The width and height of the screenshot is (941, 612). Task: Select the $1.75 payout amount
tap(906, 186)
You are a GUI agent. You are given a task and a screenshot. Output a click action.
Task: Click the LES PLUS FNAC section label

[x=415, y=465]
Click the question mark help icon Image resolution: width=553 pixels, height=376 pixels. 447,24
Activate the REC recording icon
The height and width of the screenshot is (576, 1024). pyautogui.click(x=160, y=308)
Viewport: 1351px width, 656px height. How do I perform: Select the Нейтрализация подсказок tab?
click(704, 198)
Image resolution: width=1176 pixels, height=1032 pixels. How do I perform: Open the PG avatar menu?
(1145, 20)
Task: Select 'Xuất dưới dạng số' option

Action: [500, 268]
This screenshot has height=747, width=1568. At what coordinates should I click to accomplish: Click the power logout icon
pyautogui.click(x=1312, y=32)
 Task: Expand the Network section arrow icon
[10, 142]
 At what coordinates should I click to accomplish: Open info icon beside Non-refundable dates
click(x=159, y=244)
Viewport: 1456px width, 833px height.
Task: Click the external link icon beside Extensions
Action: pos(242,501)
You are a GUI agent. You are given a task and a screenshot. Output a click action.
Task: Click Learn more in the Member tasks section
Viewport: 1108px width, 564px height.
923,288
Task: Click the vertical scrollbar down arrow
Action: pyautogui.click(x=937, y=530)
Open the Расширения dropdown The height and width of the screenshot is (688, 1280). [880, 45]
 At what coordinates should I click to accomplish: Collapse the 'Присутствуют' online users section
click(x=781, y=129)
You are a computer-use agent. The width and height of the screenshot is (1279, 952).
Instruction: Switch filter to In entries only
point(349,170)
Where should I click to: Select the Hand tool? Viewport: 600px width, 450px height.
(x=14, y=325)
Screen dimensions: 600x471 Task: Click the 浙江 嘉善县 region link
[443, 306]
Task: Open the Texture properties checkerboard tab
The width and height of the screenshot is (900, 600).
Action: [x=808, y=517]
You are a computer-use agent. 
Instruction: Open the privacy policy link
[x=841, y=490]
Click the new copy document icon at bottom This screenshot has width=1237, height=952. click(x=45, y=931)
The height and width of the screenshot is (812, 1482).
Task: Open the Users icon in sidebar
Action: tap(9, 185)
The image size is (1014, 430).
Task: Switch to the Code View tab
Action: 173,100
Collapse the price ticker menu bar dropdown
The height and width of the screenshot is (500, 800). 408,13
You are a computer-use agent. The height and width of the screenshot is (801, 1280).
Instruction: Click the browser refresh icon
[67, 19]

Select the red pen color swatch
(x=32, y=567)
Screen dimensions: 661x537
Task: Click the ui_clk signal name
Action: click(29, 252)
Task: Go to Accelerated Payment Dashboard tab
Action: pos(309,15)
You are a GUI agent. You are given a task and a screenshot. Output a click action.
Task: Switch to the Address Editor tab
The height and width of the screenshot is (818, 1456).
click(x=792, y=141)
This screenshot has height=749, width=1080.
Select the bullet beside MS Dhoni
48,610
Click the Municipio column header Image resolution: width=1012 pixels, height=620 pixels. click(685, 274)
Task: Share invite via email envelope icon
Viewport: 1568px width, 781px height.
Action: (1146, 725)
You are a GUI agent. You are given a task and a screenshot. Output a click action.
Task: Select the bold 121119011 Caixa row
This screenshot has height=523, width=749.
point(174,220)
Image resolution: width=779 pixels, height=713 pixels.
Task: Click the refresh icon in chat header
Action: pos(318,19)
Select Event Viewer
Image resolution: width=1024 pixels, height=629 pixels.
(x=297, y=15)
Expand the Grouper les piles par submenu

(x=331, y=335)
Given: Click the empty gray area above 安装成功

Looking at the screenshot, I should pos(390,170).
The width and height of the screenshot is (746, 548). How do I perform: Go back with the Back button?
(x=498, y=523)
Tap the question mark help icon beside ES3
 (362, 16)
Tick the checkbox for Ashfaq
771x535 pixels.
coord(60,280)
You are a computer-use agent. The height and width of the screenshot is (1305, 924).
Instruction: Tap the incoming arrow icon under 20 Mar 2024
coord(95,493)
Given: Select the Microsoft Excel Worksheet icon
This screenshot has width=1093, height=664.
-=-=-=-=-
▶ [YOUR GOAL] Print each entry exactly as it was written.

▶ [RESPONSE AREA]
The width and height of the screenshot is (941, 612). Task: Select the $1.75 payout amount
tap(906, 186)
You are a GUI agent. You are given a task and a screenshot. Output a click action.
Task: Click the LES PLUS FNAC section label

[x=415, y=465]
Click the question mark help icon Image resolution: width=553 pixels, height=376 pixels. 447,24
Activate the REC recording icon
The height and width of the screenshot is (576, 1024). pyautogui.click(x=160, y=308)
Viewport: 1351px width, 656px height. How do I perform: Select the Нейтрализация подсказок tab?
click(704, 198)
Image resolution: width=1176 pixels, height=1032 pixels. How do I perform: Open the PG avatar menu?
(1145, 20)
Task: Select 'Xuất dưới dạng số' option

Action: [500, 268]
This screenshot has height=747, width=1568. At what coordinates should I click to accomplish: Click the power logout icon
pyautogui.click(x=1312, y=32)
 Task: Expand the Network section arrow icon
[10, 142]
 At what coordinates should I click to accomplish: Open info icon beside Non-refundable dates
click(x=159, y=244)
Viewport: 1456px width, 833px height.
Task: Click the external link icon beside Extensions
Action: pos(242,501)
You are a GUI agent. You are given a task and a screenshot. Output a click action.
Task: Click Learn more in the Member tasks section
Viewport: 1108px width, 564px height.
923,288
Task: Click the vertical scrollbar down arrow
Action: pyautogui.click(x=937, y=530)
Open the Расширения dropdown The height and width of the screenshot is (688, 1280). [880, 45]
 At what coordinates should I click to accomplish: Collapse the 'Присутствуют' online users section
click(x=781, y=129)
You are a computer-use agent. The width and height of the screenshot is (1279, 952).
Instruction: Switch filter to In entries only
point(349,170)
Where should I click to: Select the Hand tool? Viewport: 600px width, 450px height.
(x=14, y=325)
Screen dimensions: 600x471 Task: Click the 浙江 嘉善县 region link
[443, 306]
Task: Open the Texture properties checkerboard tab
The width and height of the screenshot is (900, 600).
Action: [x=808, y=517]
You are a computer-use agent. 
Instruction: Open the privacy policy link
[x=841, y=490]
Click the new copy document icon at bottom This screenshot has width=1237, height=952. click(x=45, y=931)
The height and width of the screenshot is (812, 1482).
Task: Open the Users icon in sidebar
Action: tap(9, 185)
The image size is (1014, 430).
Task: Switch to the Code View tab
Action: 173,100
Collapse the price ticker menu bar dropdown
The height and width of the screenshot is (500, 800). 408,13
You are a computer-use agent. The height and width of the screenshot is (801, 1280).
Instruction: Click the browser refresh icon
[67, 19]

Select the red pen color swatch
(x=32, y=567)
Screen dimensions: 661x537
Task: Click the ui_clk signal name
Action: click(29, 252)
Task: Go to Accelerated Payment Dashboard tab
Action: pos(309,15)
You are a GUI agent. You are given a task and a screenshot. Output a click action.
Task: Switch to the Address Editor tab
The height and width of the screenshot is (818, 1456).
click(x=792, y=141)
This screenshot has height=749, width=1080.
Select the bullet beside MS Dhoni
48,610
Click the Municipio column header Image resolution: width=1012 pixels, height=620 pixels. click(685, 274)
Task: Share invite via email envelope icon
Viewport: 1568px width, 781px height.
Action: (1146, 725)
You are a GUI agent. You are given a task and a screenshot. Output a click action.
Task: Select the bold 121119011 Caixa row
This screenshot has height=523, width=749.
point(174,220)
Image resolution: width=779 pixels, height=713 pixels.
Task: Click the refresh icon in chat header
Action: pos(318,19)
Select Event Viewer
Image resolution: width=1024 pixels, height=629 pixels.
(x=297, y=15)
Expand the Grouper les piles par submenu

(x=331, y=335)
Given: Click the empty gray area above 安装成功

Looking at the screenshot, I should pos(390,170).
The width and height of the screenshot is (746, 548). How do I perform: Go back with the Back button?
(x=498, y=523)
Tap the question mark help icon beside ES3
 (362, 16)
Tick the checkbox for Ashfaq
771x535 pixels.
coord(60,280)
You are a computer-use agent. The height and width of the screenshot is (1305, 924).
Instruction: Tap the incoming arrow icon under 20 Mar 2024
coord(95,493)
Given: Select the Microsoft Excel Worksheet icon
This screenshot has width=1093, height=664.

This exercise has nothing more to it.